(Records excerpted from a collection)
▼▼▼

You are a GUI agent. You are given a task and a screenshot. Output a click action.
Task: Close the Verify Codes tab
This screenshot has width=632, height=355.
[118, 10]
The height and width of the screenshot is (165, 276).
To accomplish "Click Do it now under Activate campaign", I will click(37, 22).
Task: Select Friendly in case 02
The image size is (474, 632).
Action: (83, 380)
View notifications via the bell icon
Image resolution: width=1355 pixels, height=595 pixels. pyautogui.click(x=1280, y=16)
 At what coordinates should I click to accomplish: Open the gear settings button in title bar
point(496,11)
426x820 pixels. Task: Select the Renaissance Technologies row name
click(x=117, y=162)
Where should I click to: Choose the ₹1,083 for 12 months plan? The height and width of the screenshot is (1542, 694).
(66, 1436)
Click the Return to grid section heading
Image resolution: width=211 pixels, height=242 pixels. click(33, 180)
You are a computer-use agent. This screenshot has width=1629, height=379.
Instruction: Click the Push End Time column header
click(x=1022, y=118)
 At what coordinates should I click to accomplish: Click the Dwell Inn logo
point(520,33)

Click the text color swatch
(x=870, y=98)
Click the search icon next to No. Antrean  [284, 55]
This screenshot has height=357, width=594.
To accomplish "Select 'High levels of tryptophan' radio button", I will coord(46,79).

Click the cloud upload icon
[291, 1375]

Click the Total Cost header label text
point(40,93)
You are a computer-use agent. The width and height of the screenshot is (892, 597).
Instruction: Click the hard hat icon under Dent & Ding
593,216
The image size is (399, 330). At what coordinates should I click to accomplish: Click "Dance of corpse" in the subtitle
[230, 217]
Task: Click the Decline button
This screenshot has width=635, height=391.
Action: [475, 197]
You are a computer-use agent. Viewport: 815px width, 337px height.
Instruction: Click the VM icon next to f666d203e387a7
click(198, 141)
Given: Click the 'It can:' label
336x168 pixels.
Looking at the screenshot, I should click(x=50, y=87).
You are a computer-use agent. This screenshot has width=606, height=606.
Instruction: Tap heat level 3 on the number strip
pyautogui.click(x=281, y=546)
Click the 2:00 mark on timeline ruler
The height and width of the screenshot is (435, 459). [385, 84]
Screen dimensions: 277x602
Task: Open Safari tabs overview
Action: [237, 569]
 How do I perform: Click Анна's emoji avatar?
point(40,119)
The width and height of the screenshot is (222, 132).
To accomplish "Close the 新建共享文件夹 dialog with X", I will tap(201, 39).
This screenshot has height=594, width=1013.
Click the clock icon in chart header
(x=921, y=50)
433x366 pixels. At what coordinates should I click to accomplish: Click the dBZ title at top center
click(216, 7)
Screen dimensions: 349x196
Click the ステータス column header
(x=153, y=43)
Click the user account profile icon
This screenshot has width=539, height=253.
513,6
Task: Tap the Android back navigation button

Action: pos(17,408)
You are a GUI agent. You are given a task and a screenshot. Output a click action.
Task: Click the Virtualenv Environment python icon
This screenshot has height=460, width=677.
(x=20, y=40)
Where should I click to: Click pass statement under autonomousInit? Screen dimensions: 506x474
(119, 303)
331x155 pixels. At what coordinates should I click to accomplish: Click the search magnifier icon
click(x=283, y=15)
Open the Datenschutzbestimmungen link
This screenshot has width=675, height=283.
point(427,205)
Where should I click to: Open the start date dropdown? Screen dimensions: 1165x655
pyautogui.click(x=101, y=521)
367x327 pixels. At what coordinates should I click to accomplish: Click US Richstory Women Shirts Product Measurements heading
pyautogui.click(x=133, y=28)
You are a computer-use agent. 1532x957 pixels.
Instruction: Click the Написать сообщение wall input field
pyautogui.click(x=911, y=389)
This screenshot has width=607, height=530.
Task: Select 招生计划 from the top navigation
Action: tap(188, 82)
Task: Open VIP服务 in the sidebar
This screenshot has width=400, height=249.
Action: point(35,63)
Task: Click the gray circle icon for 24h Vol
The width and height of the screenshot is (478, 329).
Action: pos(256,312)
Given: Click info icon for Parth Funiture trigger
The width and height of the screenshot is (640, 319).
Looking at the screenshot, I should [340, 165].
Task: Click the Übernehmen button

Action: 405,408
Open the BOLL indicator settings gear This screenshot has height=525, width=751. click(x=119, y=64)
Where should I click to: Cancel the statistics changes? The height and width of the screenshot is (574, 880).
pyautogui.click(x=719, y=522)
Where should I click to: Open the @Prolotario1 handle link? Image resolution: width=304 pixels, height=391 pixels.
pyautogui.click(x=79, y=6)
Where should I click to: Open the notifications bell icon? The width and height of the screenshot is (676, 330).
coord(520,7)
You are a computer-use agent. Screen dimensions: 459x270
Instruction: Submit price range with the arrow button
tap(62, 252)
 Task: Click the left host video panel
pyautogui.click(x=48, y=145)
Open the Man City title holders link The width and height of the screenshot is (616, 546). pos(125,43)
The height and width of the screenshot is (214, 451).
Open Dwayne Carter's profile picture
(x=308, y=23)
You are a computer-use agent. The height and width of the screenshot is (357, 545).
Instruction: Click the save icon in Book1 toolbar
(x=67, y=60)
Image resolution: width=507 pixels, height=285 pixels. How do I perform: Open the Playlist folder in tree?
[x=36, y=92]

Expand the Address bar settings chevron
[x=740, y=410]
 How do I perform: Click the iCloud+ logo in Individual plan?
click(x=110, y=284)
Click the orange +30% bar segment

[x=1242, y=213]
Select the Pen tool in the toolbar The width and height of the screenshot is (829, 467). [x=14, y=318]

▲▲▲

:: Your goal ::
In the data above, which lines have "agent"? Report each of them.

:: Written answer ::
You are a GUI agent. You are given a task and a screenshot. Output a click action.
You are a computer-use agent. This screenshot has width=1629, height=379.
You are a computer-use agent. The width and height of the screenshot is (892, 597).
You are a computer-use agent. Viewport: 815px width, 337px height.
You are a computer-use agent. This screenshot has width=606, height=606.
You are a GUI agent. You are given a task and a screenshot. Output a click action.
You are a computer-use agent. 1532x957 pixels.
You are a computer-use agent. Screen dimensions: 459x270
You are a computer-use agent. The height and width of the screenshot is (357, 545).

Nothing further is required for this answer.